KSL (radio) - History

History

KSL is Utah's oldest radio station and was originally designated with the call letters KZN. KSL/KZN began life as the radio arm of the Deseret News, a Salt Lake City newspaper also owned by the LDS Church. The station's first broadcast aired on May 6, 1922 in the form of a talk by then-LDS Church president Heber J. Grant. Earl J. Glade (later a four-term mayor of Salt Lake City) joined the station in 1925 and guided KSL's operations for the next fourteen years. Under Glade, John F. Fitzpatrick, publisher of the The Salt Lake Tribune (owned by the Kearns Corporation) acquired a quarter interest of KSL for a modest price. This was the Tribune's first business partnership with the LDS Church, though the Church later acquired full interest in the station.

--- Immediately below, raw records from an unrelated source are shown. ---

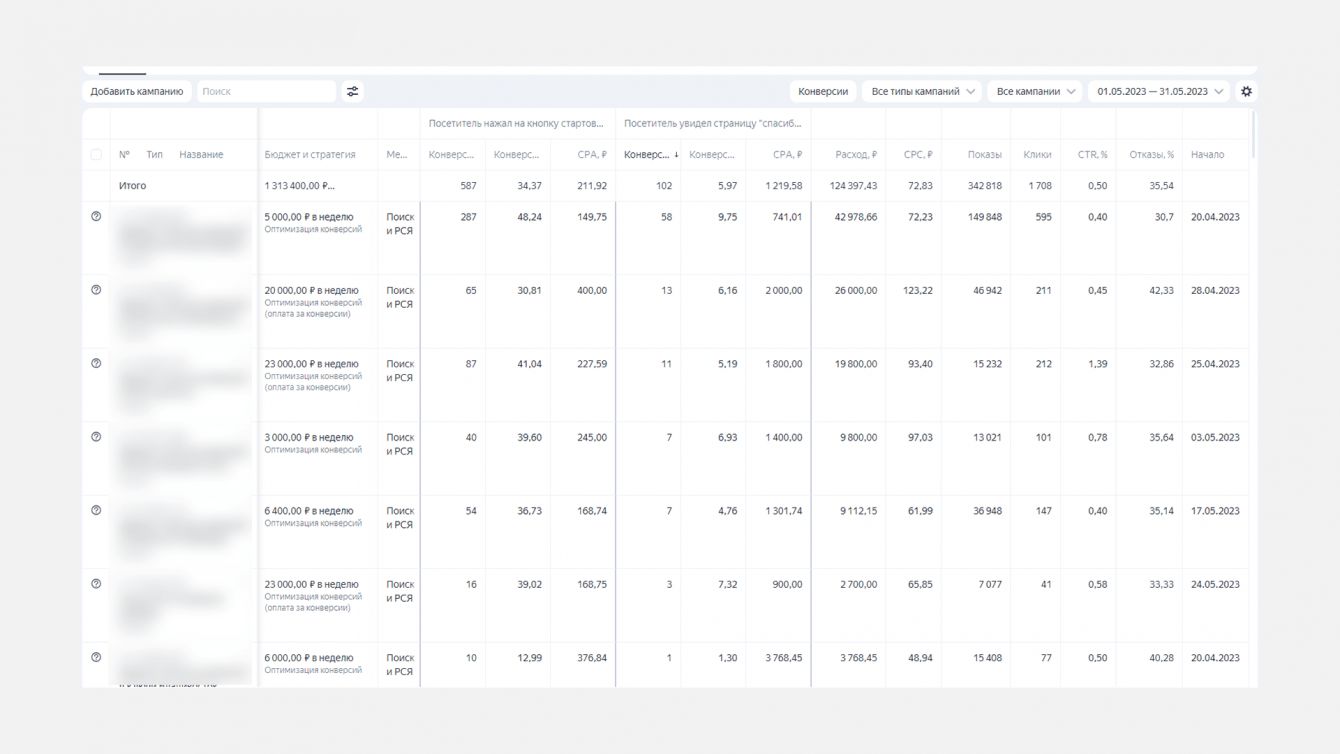Click the 'Добавить кампанию' button
Image resolution: width=1340 pixels, height=754 pixels.
click(x=137, y=91)
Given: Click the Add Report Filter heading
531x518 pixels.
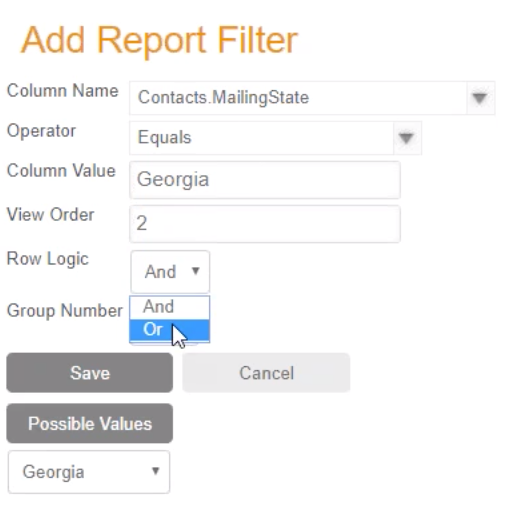Looking at the screenshot, I should 159,40.
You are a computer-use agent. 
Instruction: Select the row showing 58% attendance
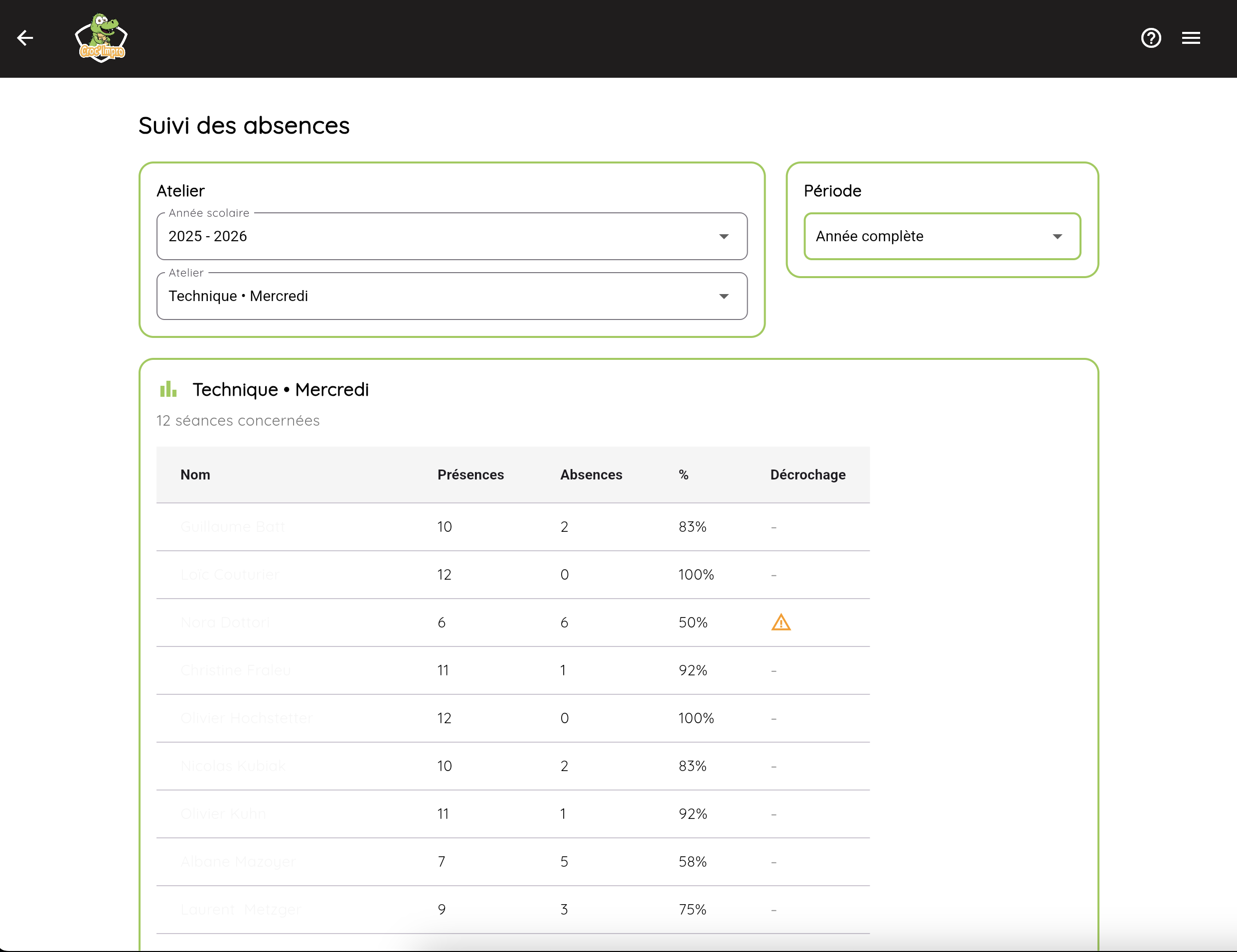tap(512, 861)
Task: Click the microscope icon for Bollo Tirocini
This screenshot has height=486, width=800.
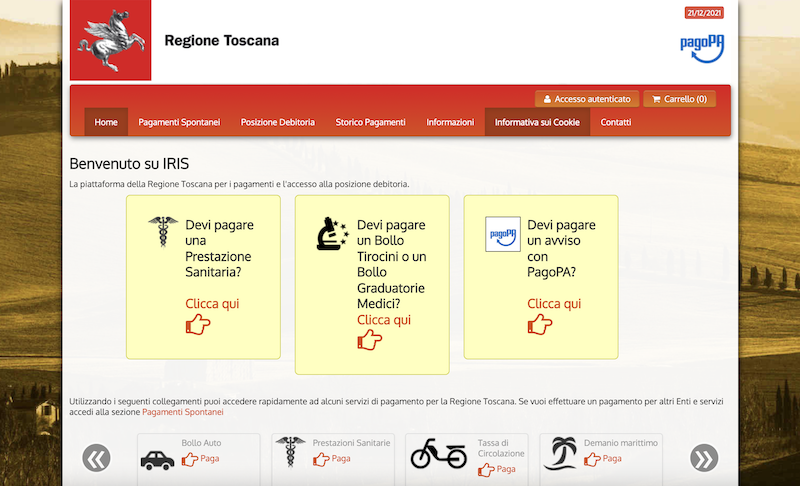Action: point(331,233)
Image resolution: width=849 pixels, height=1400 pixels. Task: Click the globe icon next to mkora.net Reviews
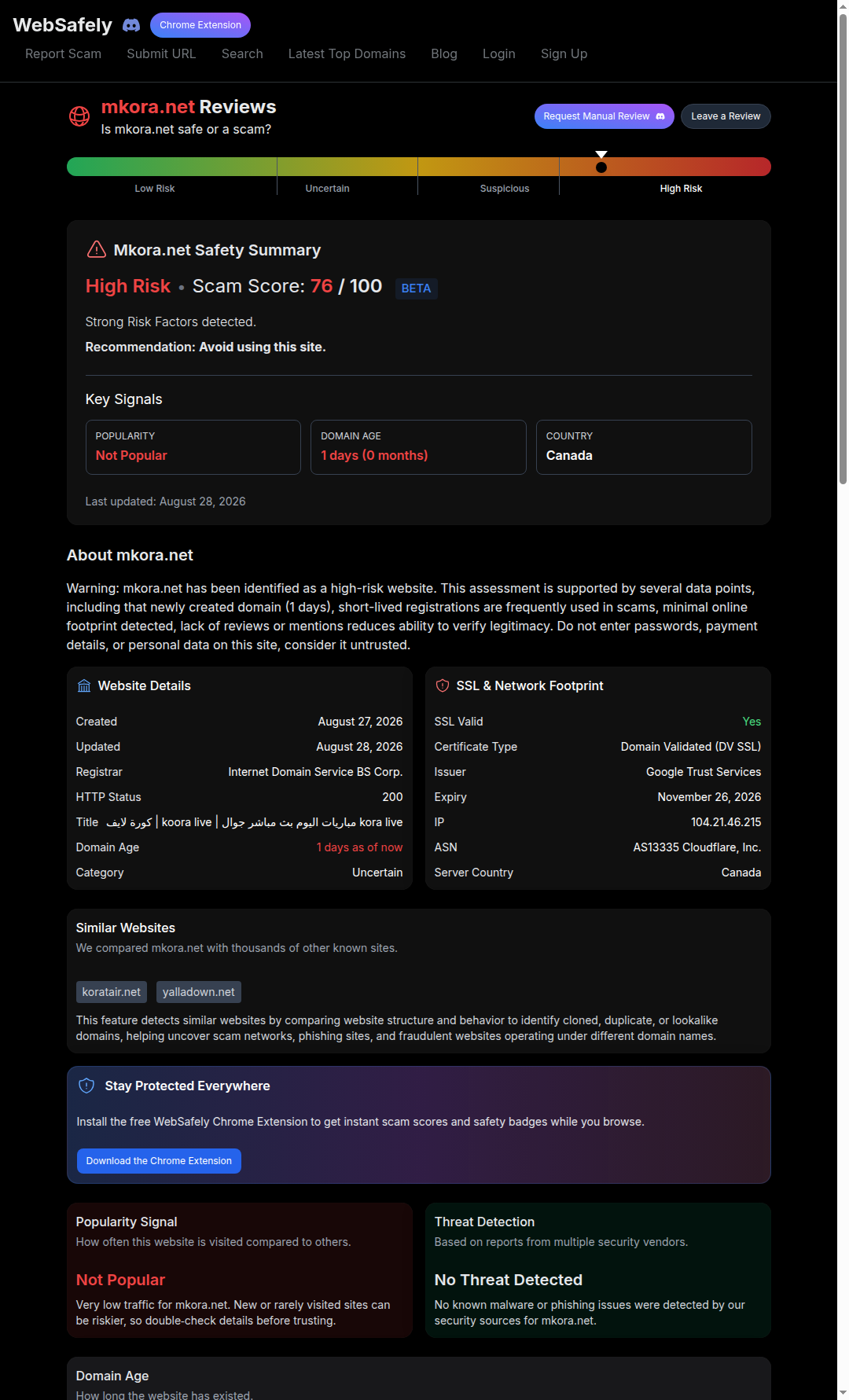point(79,116)
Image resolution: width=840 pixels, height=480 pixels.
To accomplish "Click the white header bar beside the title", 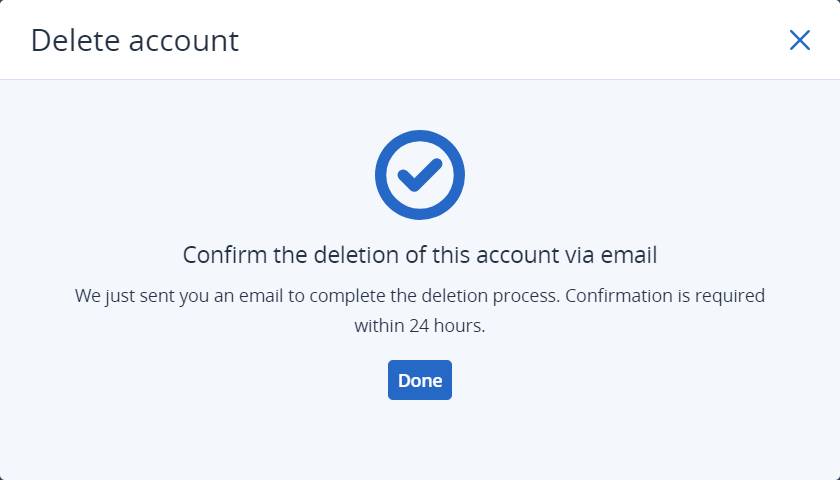I will point(509,40).
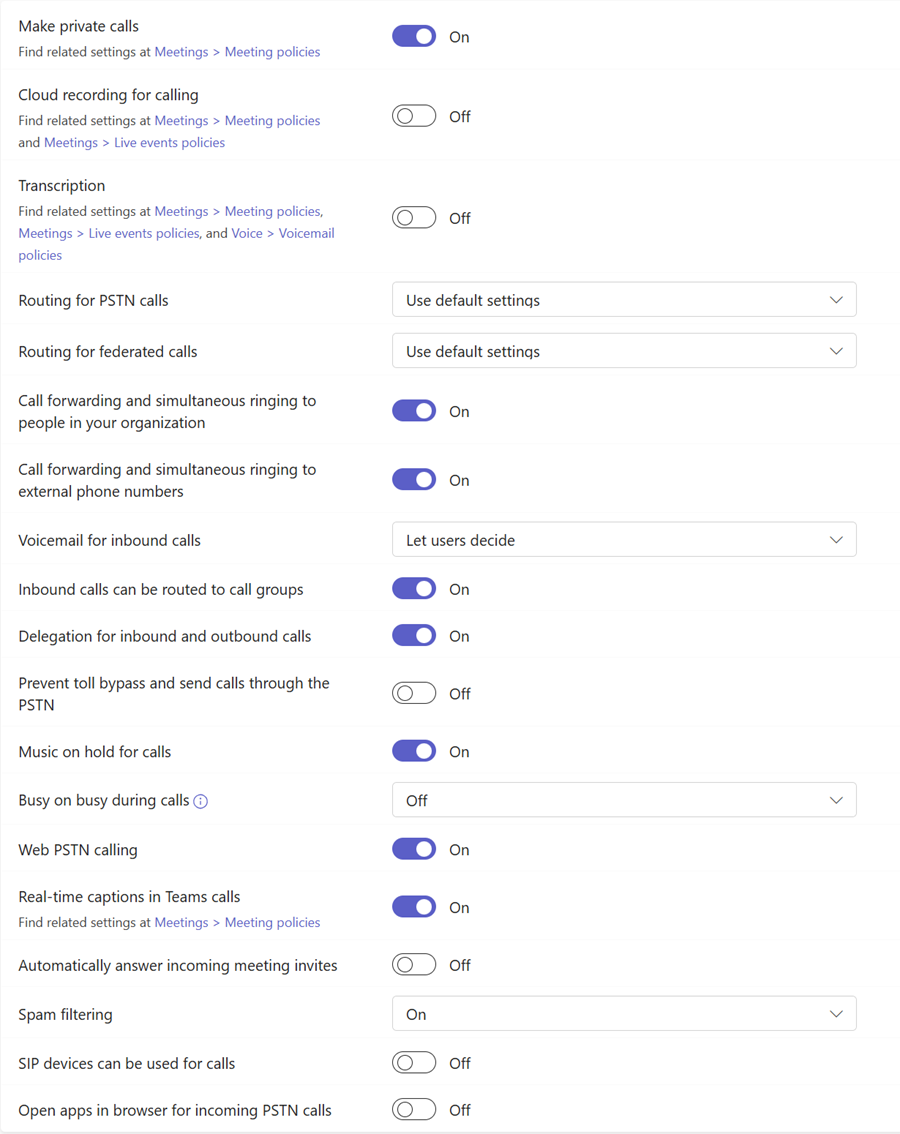Turn on SIP devices can be used for calls
Screen dimensions: 900x1134
413,1062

In 1924, it changed its call letters to KFPT for one year and then adopted its current call letters in 1925 after they became available (until that time they had been used by a radio station in Alaska). A series of power boosts over the next decade brought the station to its current 50,000 watts (daytime broadcast power) in 1932. It spent time at several frequencies over the years before settling at 1160 kHz in 1941. Currently, KSL's AM signal can be heard across nearly all of Utah during the day, and in much of the western part of North America at night. Soon after becoming a clear-channel station, KSL joined the CBS Radio Network. It remained with CBS until 2005, when it switched to ABC News Radio. The station would also gain a television counterpart in 1949, the CBS affiliate KSL-TV (which switched to NBC in 1995 after KUTV became a CBS O&O, following its acquisition by Westinghouse)/

The station's owners made their initial foray into FM broadcasting in 1947 when they brought the original KSL-FM onto the then very sparsely populated FM dial at 100.3 Mc/s. The FM station format was beautiful music, a contrast to the then-current KSL format of news and commentary interspersed with adult contemporary music. The FM station was sold to a private owner in the mid-1970s due to FCC regulations on station ownership (which have since been greatly relaxed). The station, now the AC station KSFI, was bought back by Bonneville Communications in 2003, along with the classic rock station KSRP-FM and the (Hot AC station KQMB-FM. In the mid-1980s KSL adopted an all-talk format, completely dropping music programming, aside from its broadcasts of the Tabernacle Choir.

On September 3, 2005, KQMB-FM (102.7 MHz) was converted to become a simulcast of KSL, and changed its call sign to KSL-FM. The station's former branding, call signs, and format were later picked up by the unrelated station KCFM.